*TASK BRIEF*. All of the data should be copied exactly, with the pictures left out.

(Pixel coordinate grounding data)
=== Section Start ===
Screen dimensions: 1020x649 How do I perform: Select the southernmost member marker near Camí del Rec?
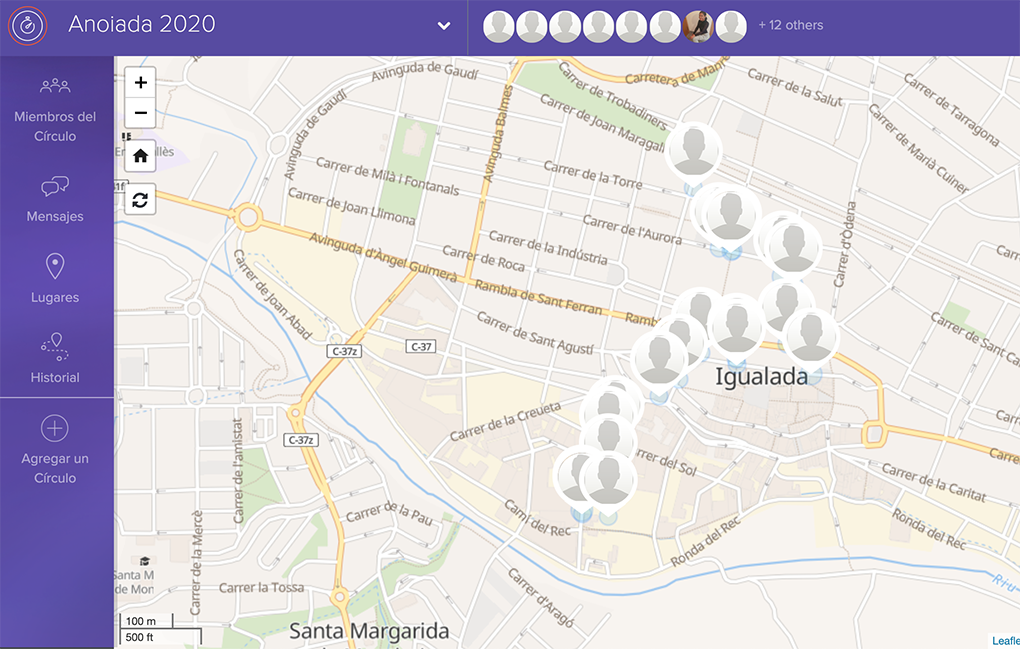pyautogui.click(x=607, y=480)
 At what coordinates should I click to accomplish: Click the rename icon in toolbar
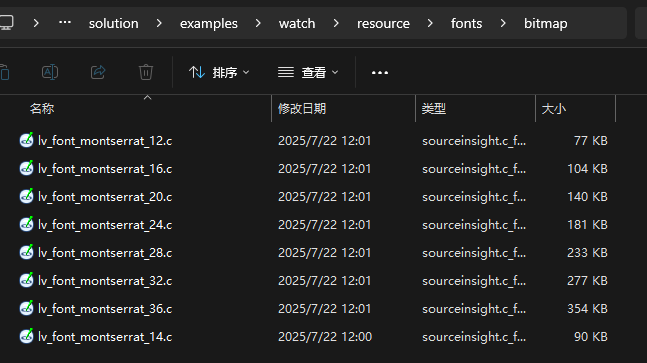50,72
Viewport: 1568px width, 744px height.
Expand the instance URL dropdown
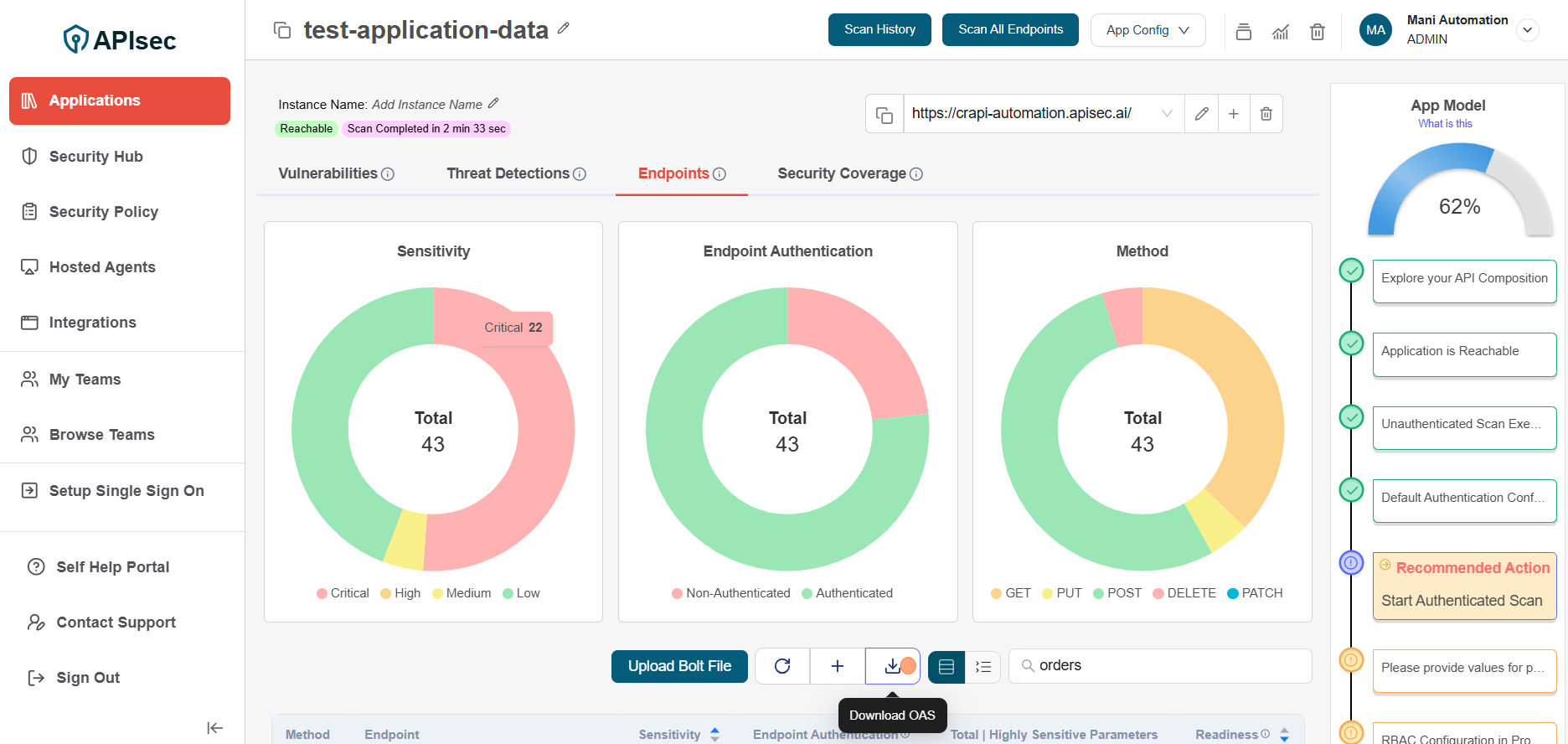coord(1166,114)
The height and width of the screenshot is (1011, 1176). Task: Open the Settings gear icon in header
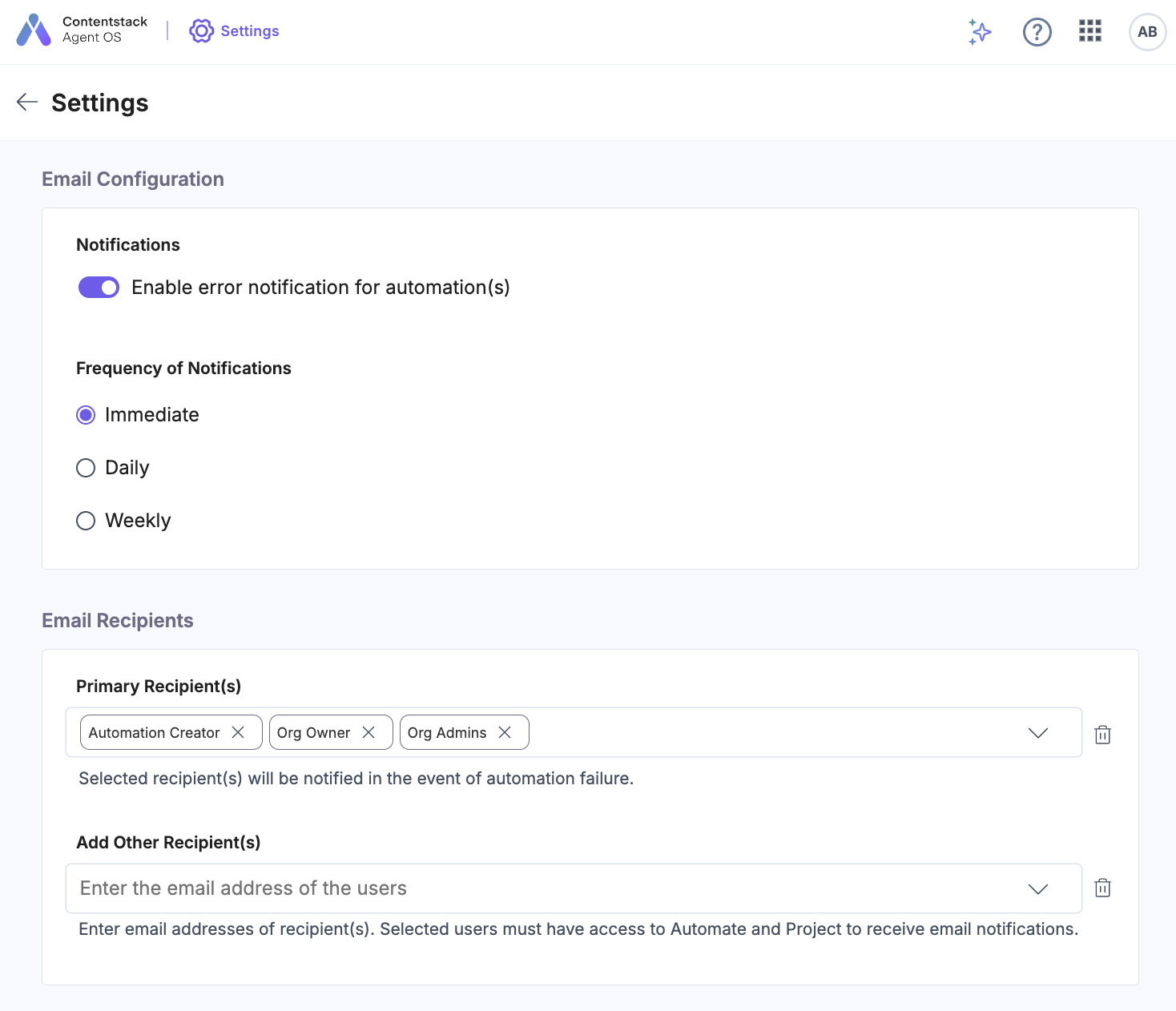[x=201, y=30]

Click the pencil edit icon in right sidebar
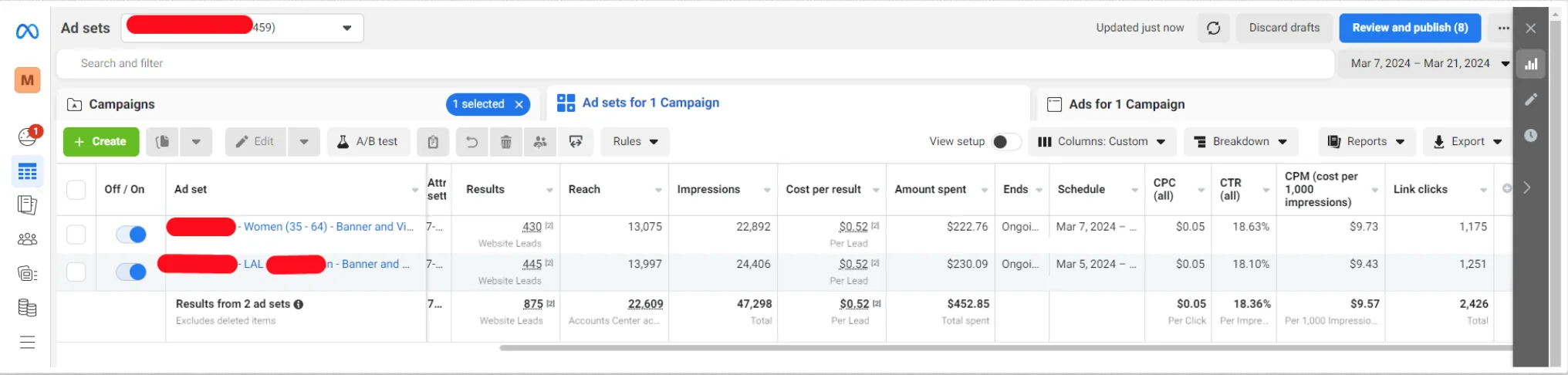[1531, 100]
=== Section End ===
*RESPONSE TO THIS EXERCISE*.
Screen dimensions: 1020x649 How do I perform: Select the southernmost member marker near Camí del Rec?
pyautogui.click(x=607, y=480)
 At what coordinates should I click to accomplish: Click the rename icon in toolbar
50,72
Viewport: 1568px width, 744px height.
Expand the instance URL dropdown
coord(1166,114)
The height and width of the screenshot is (1011, 1176). Task: Open the Settings gear icon in header
[x=201, y=30]

Click the pencil edit icon in right sidebar
[1531, 100]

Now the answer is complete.